南アフリカでは幾つかの汚染地域があるが、早急に対策を講じる必要があると言われているのが、Witwatersrand産金地域、Witbank石炭地域、Elmero石炭地域などである。
これらの地域では、地質調査所(Council for Geoscience)や鉱物資源省(Department of Mineral Resources)などが、実態調査や酸性坑廃水の捕集・処理、覆土等による発生源対策、湿地を利用したパッシブトリートメント等の対策を講じているが、酸性坑廃水は酸性度や含有される重金属、電解質(SO42-、F–等)の質や量が個々に違っており、対策に時間を要していること、また、対策費用の確保も重要な課題となっている(5)。

* * * * *

◆ 記述問題 A: 南アフリカの坑廃水についての読解文で、早急に対策が必要だと言われている地域を全部書き出してください。

* * * * *

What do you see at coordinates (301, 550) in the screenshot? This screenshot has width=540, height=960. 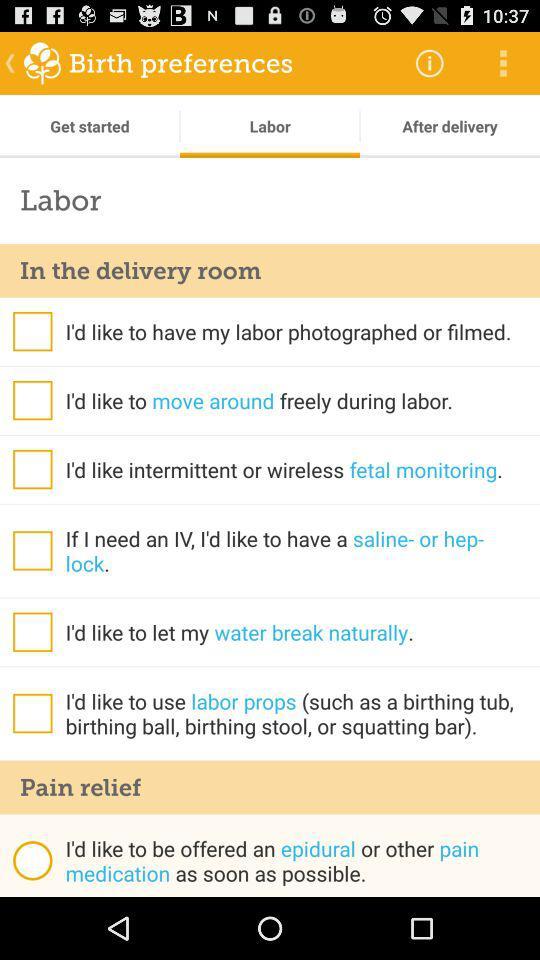 I see `if i need app` at bounding box center [301, 550].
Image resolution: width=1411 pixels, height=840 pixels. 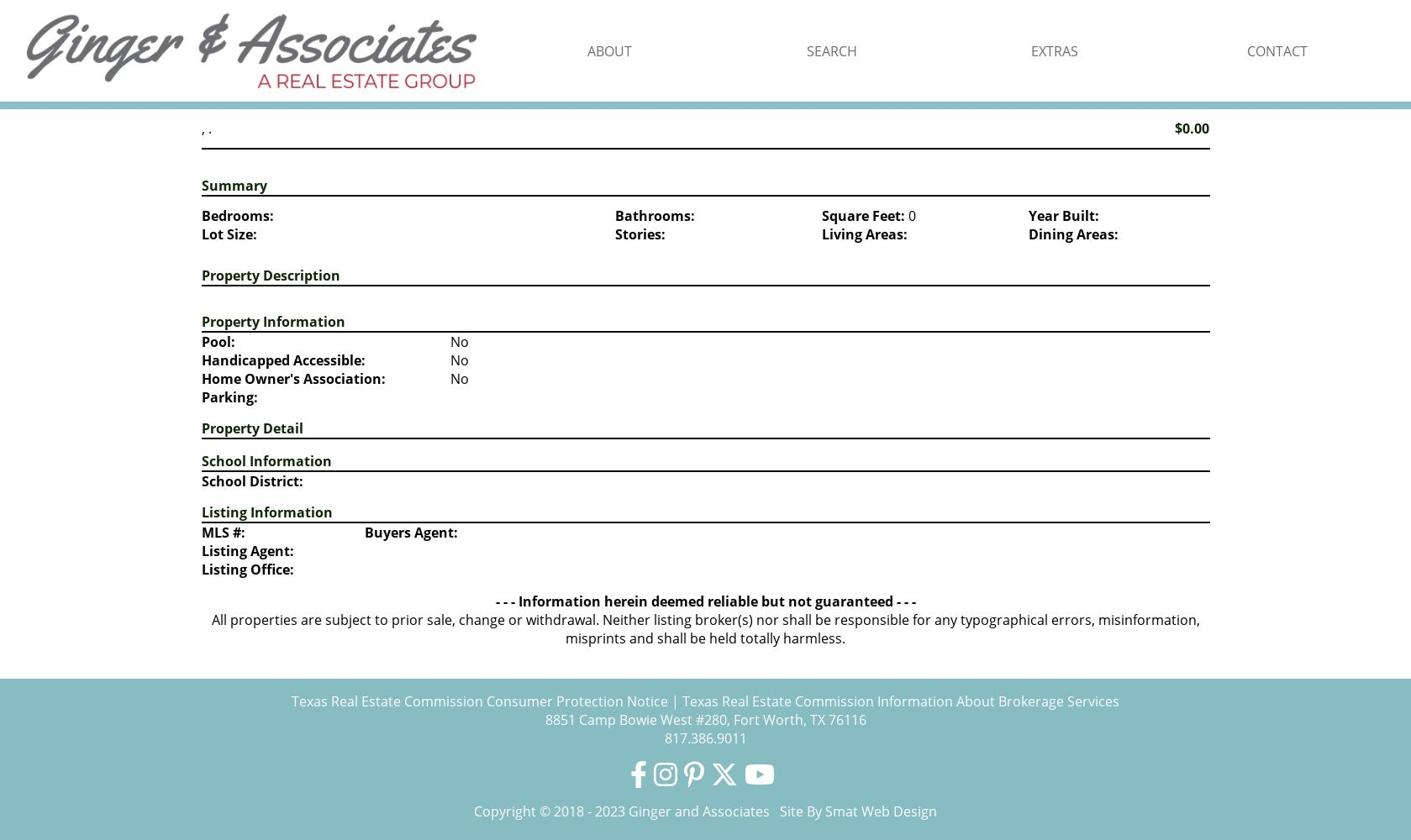 I want to click on 'Copyright © 2018 - 2023 Ginger and Associates   Site By', so click(x=473, y=811).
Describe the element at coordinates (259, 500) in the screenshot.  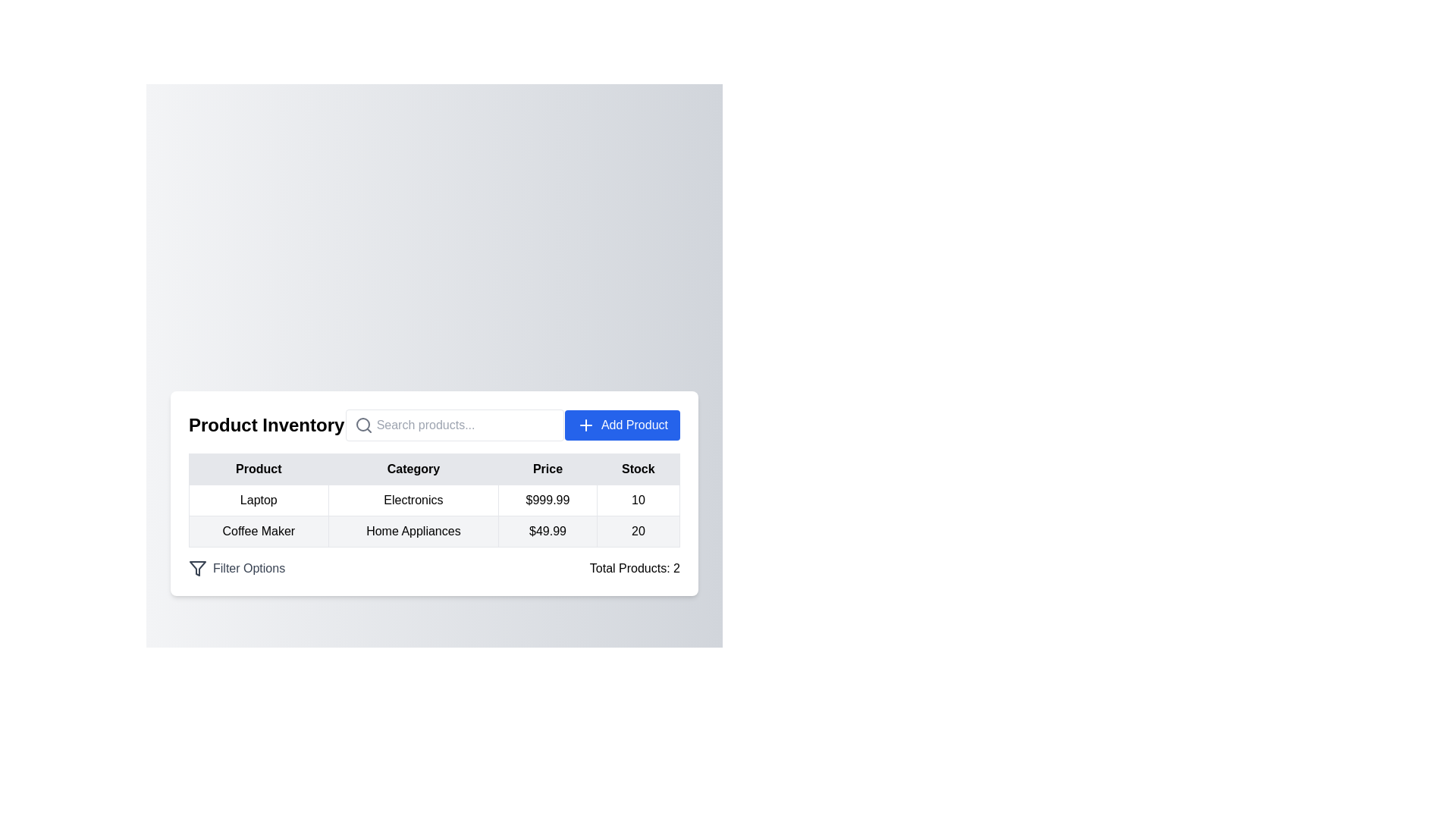
I see `the static text label element reading 'Laptop' in the 'Product Inventory' table, which is located in the first row under the 'Product' column` at that location.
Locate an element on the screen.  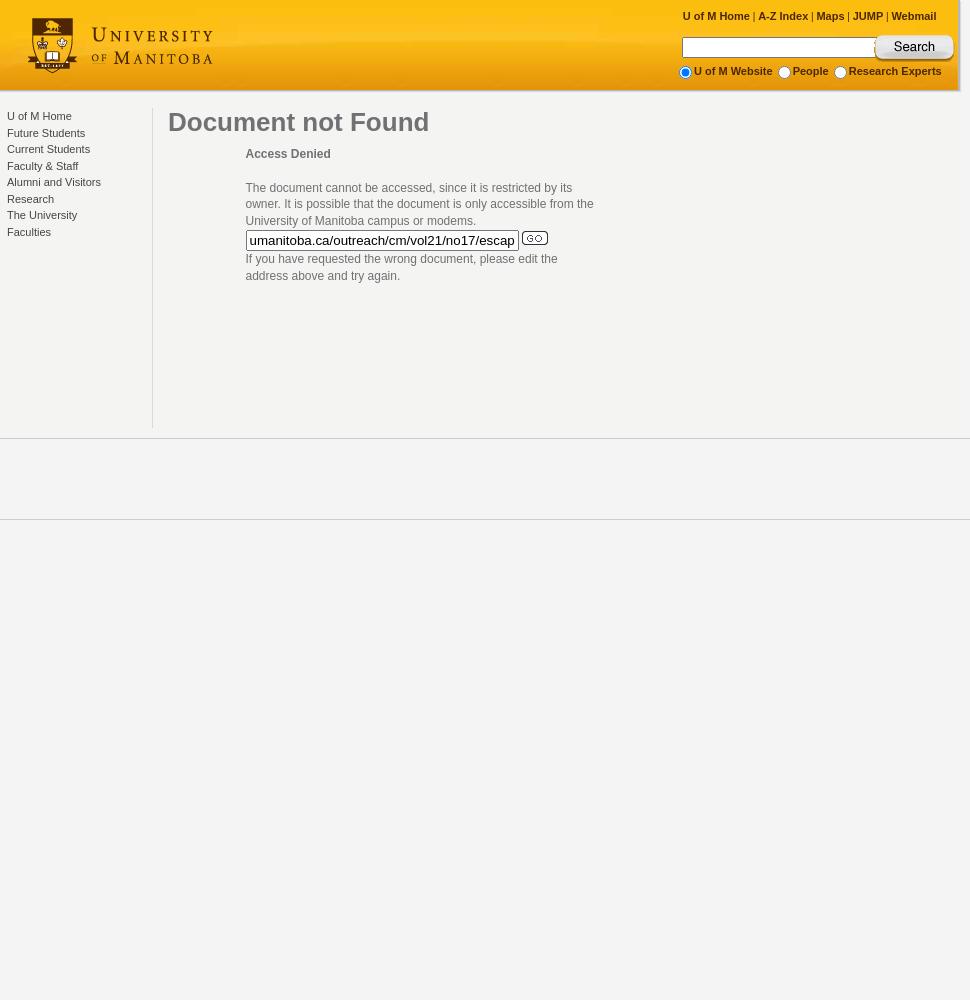
'Maps' is located at coordinates (829, 16).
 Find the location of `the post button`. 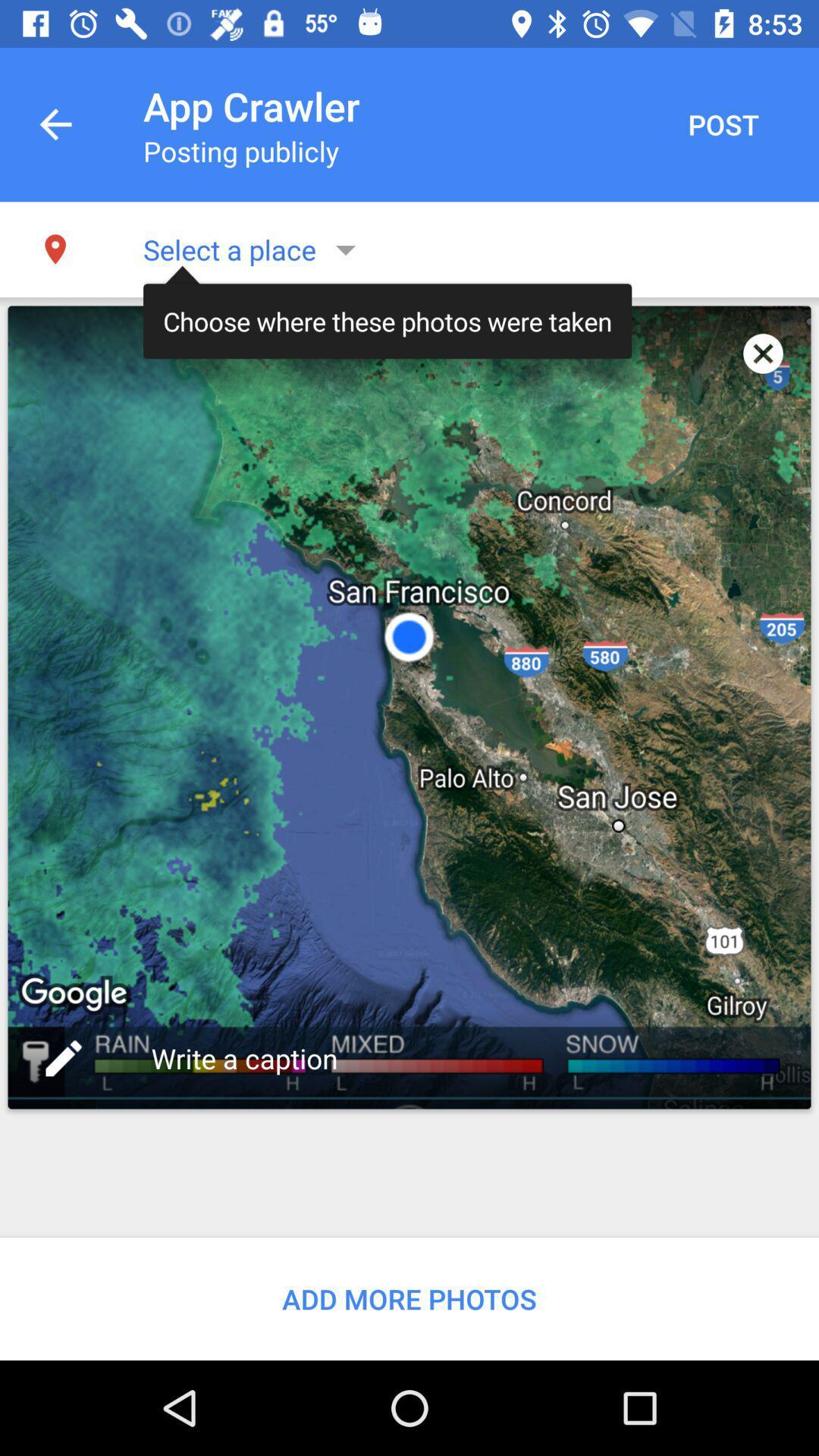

* * * * *

◆ 記述問題 B: 記録のうち、「Describe the element」を含む行から始まって記録の最後で終わる行を、空行を抜いて番号付きリストで示してください。画像は答えに入れないでください。

◆ 解答 A:
- Witwatersrand産金地域
- Witbank石炭地域
- Elmero石炭地域

◆ 解答 B:
1. Describe the element at coordinates (259, 500) in the screenshot.  
2. I see `the static text label element reading 'Laptop' in the 'Product Inventory' table, which is located in the first row under the 'Product' column` at that location.
3. Locate an element on the screen.  
4. 'Maps' is located at coordinates (829, 16).
5.  Find the location of `the post button`. 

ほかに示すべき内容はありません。